#### What is needed
Lines before the one containing "Tillåt bara nödvändiga kakor (168, 2003)" are not wanted; restate the rest below word for word, through the last line, but drop any pictures.
** Opening Data supplied block **
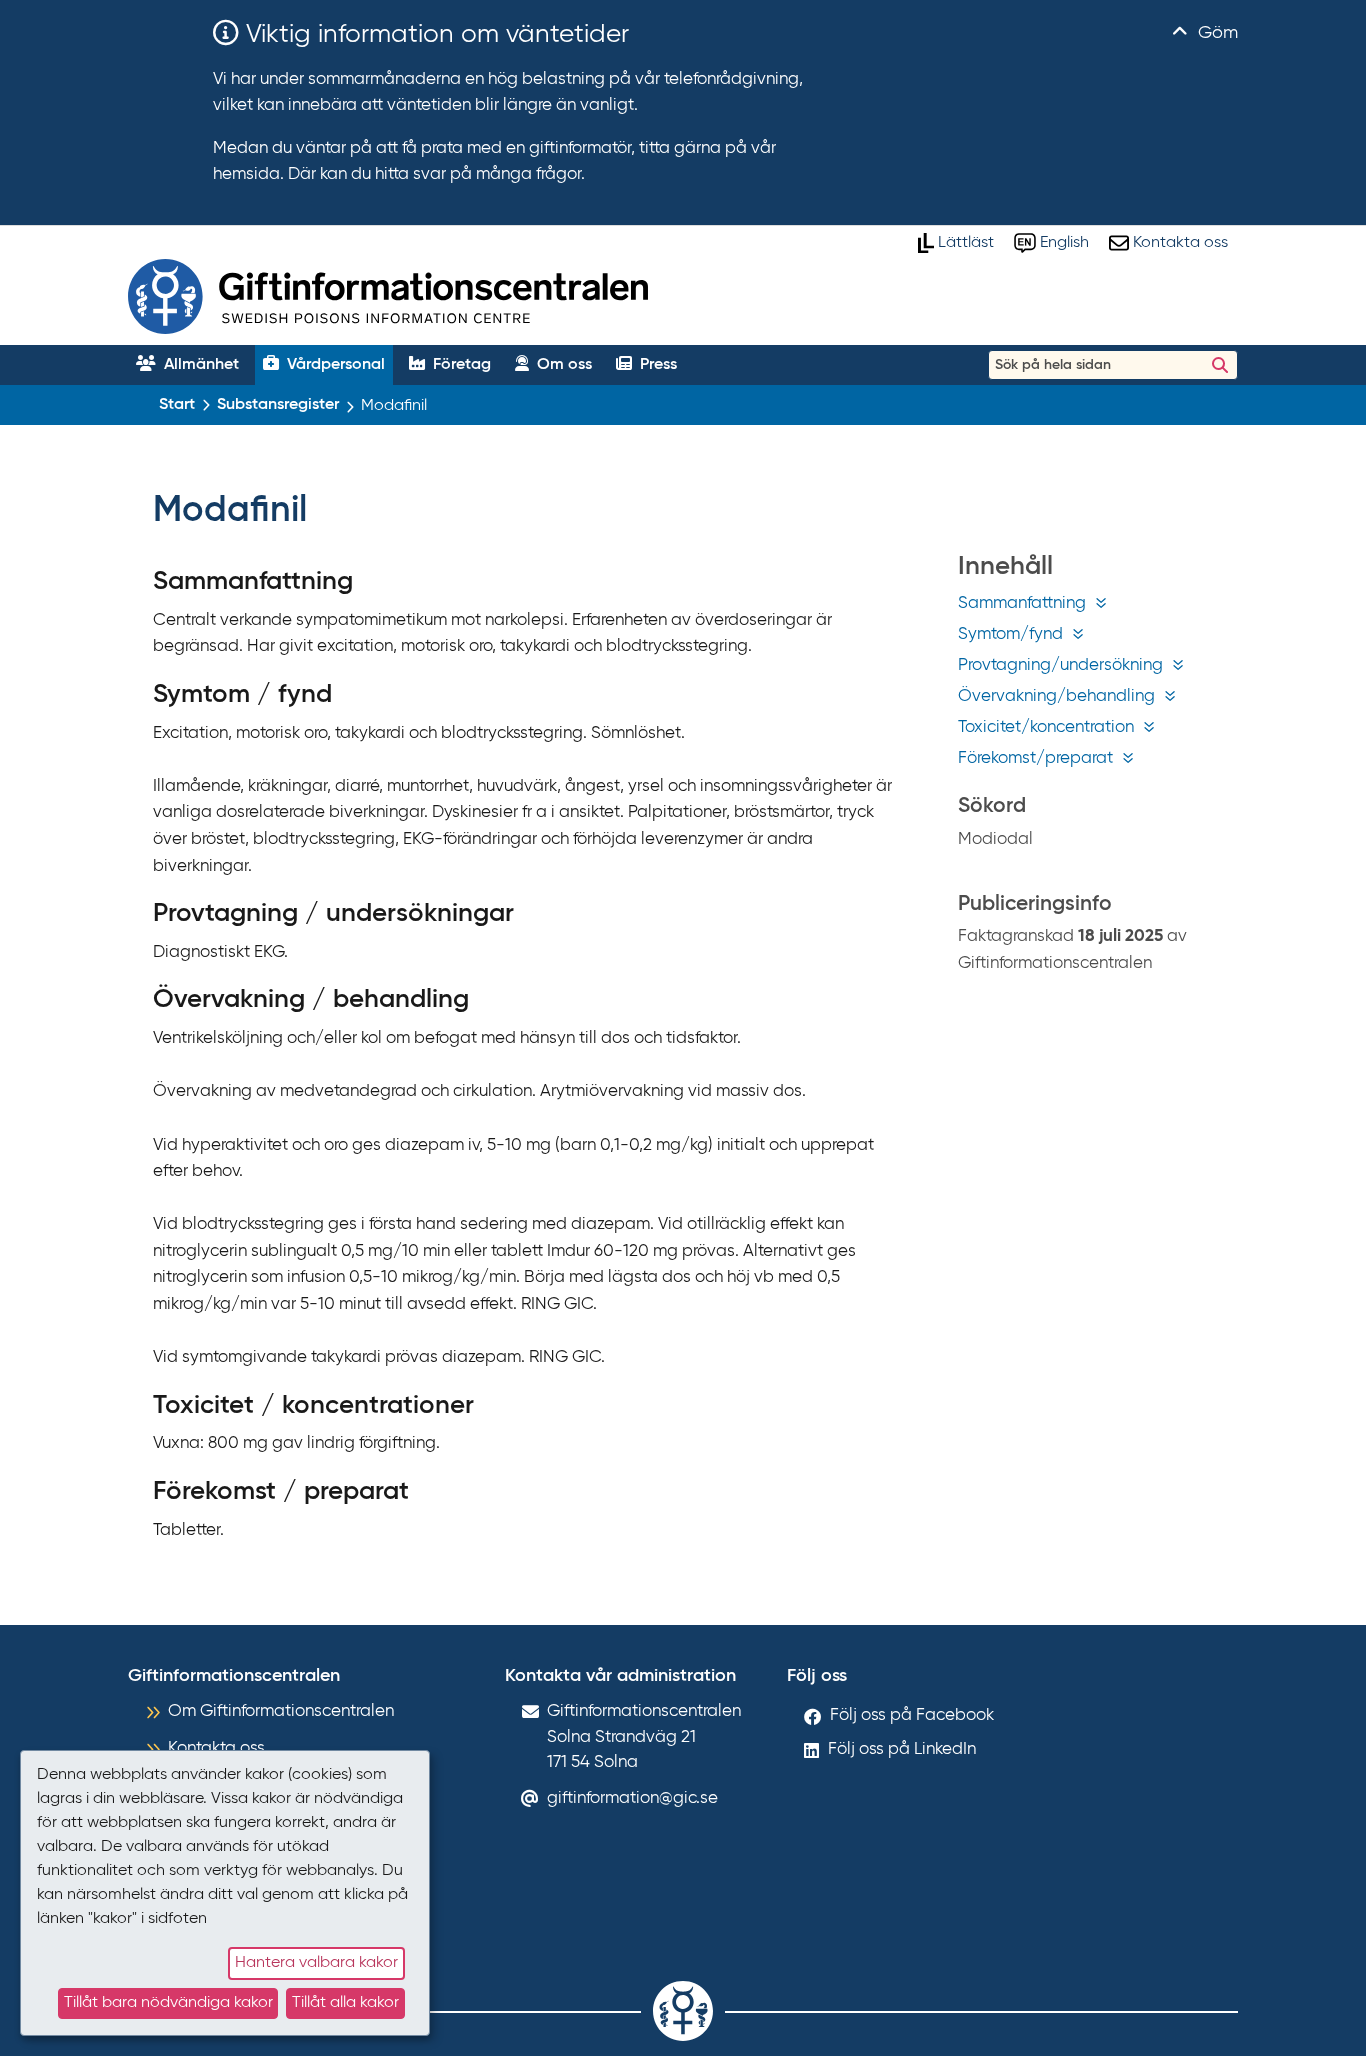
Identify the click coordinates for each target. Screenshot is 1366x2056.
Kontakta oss (216, 1748)
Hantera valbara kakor (316, 1963)
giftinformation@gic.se (632, 1798)
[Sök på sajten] (1220, 365)
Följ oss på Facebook (912, 1715)
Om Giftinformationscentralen (281, 1711)
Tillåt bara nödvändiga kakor (168, 2003)
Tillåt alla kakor (345, 2003)
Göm (1215, 33)
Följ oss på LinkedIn (902, 1749)
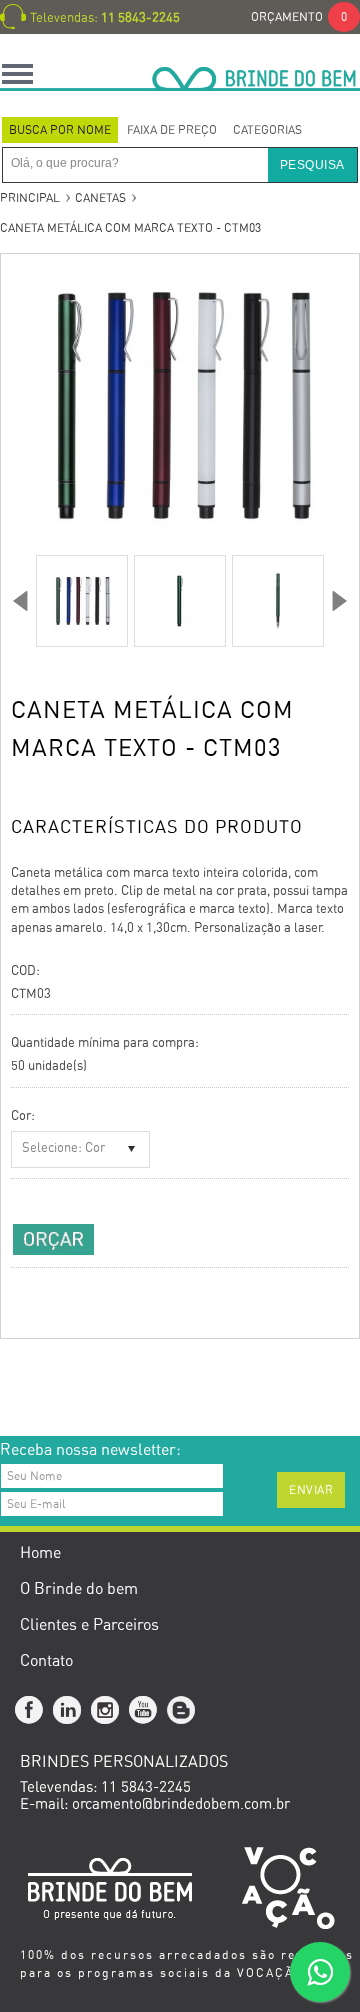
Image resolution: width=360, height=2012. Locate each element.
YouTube (144, 1711)
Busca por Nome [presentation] (60, 130)
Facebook (30, 1711)
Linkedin (68, 1711)
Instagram (106, 1711)
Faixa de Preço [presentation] (172, 130)
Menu (17, 73)
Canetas (100, 198)
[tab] (60, 130)
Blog (182, 1711)
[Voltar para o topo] (1, 1406)
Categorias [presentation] (267, 130)
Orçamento (299, 17)
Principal (30, 198)
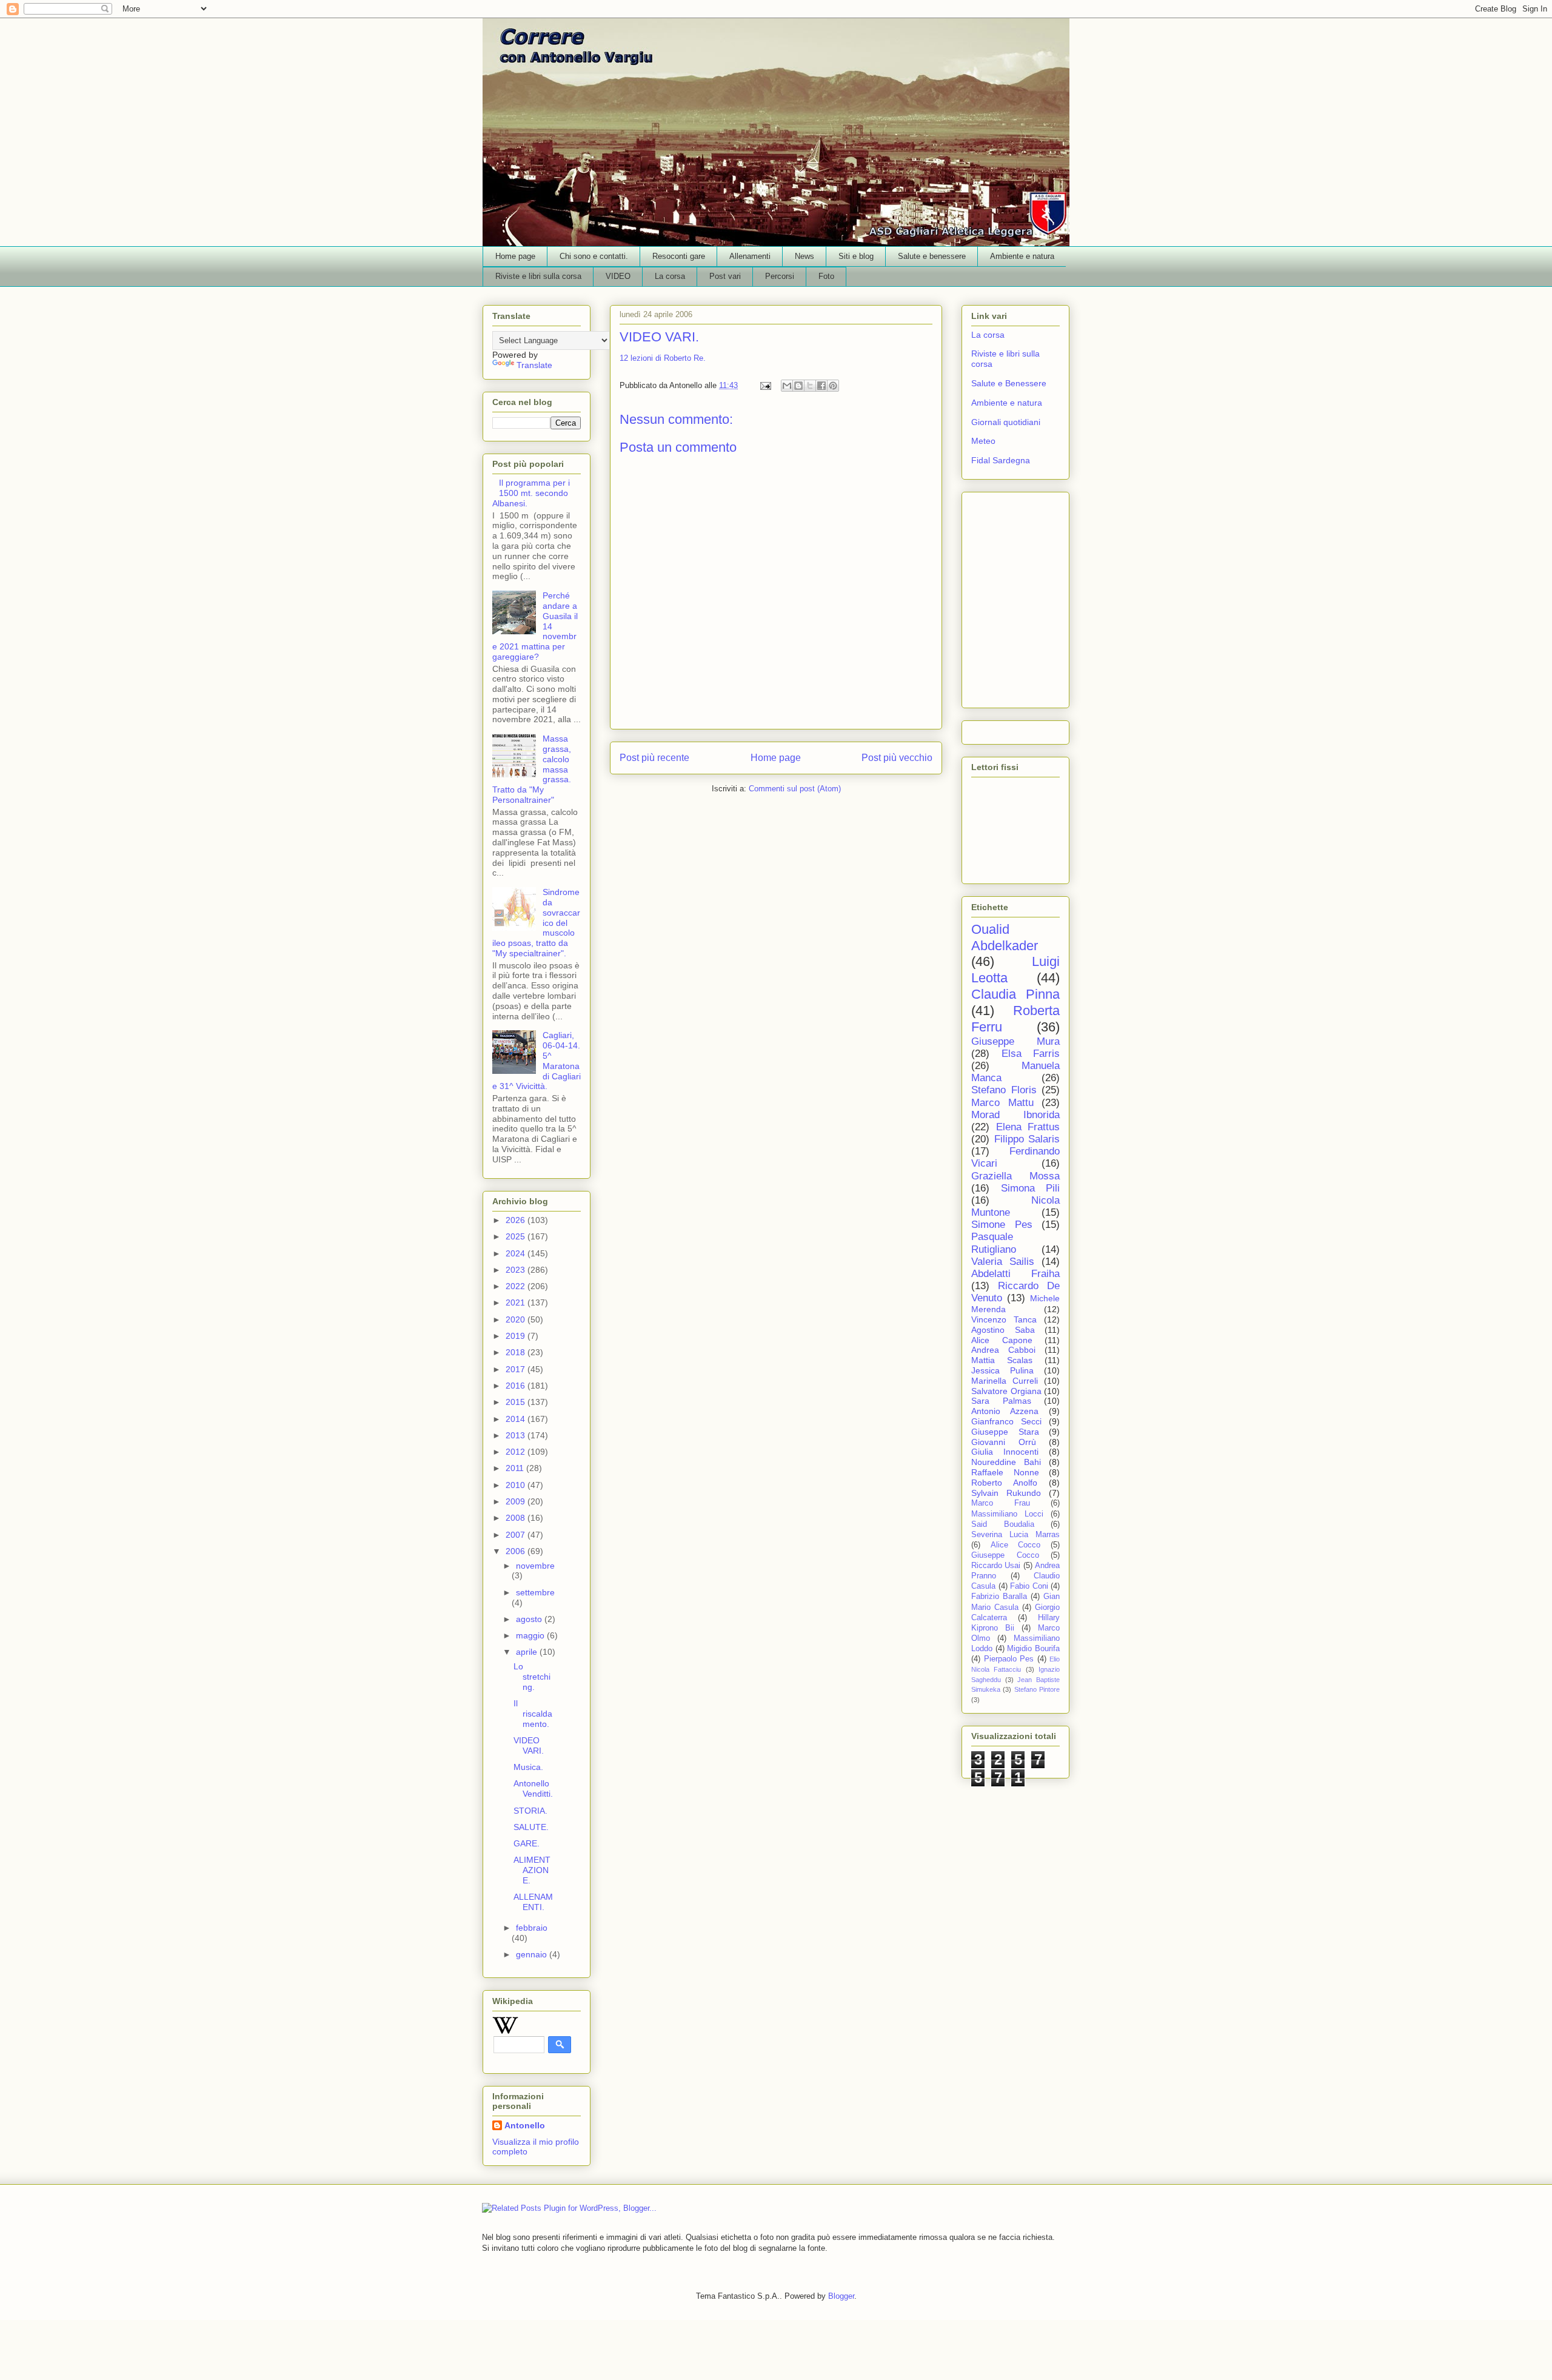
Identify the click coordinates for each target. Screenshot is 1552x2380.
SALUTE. (531, 1827)
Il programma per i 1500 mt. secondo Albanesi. (531, 493)
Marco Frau (1000, 1503)
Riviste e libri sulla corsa (538, 276)
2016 (516, 1385)
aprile (528, 1652)
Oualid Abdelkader (1004, 937)
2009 (516, 1501)
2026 (516, 1220)
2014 (516, 1419)
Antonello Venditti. (533, 1788)
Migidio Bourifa (1033, 1648)
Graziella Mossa (1015, 1176)
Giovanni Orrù (1003, 1442)
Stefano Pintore (1037, 1689)
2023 (516, 1270)
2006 (516, 1551)
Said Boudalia (1002, 1524)
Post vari (725, 276)
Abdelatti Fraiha (1015, 1273)
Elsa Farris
** Closing Data supplied block **
#### Final answer
Tillåt bara nödvändiga kakor (168, 2003)
Tillåt alla kakor (345, 2003)
Göm (1215, 33)
Följ oss på LinkedIn (902, 1749)
Image resolution: width=360, height=2012. Locate each element.
YouTube (144, 1711)
Busca por Nome [presentation] (60, 130)
Facebook (30, 1711)
Linkedin (68, 1711)
Instagram (106, 1711)
Faixa de Preço [presentation] (172, 130)
Menu (17, 73)
Canetas (100, 198)
[tab] (60, 130)
Blog (182, 1711)
[Voltar para o topo] (1, 1406)
Categorias [presentation] (267, 130)
Orçamento (299, 17)
Principal (30, 198)
Identify the click coordinates for each target. Screenshot is 1552x2380.
SALUTE. (531, 1827)
Il programma per i 1500 mt. secondo Albanesi. (531, 493)
Marco Frau (1000, 1503)
Riviste e libri sulla corsa (538, 276)
2016 (516, 1385)
aprile (528, 1652)
Oualid Abdelkader (1004, 937)
2009 (516, 1501)
2026 (516, 1220)
2014 (516, 1419)
Antonello Venditti. (533, 1788)
Migidio Bourifa (1033, 1648)
Graziella Mossa (1015, 1176)
Giovanni Orrù (1003, 1442)
Stefano Pintore (1037, 1689)
2023 (516, 1270)
2006 (516, 1551)
Said Boudalia (1002, 1524)
Post vari (725, 276)
Abdelatti Fraiha (1015, 1273)
Elsa Farris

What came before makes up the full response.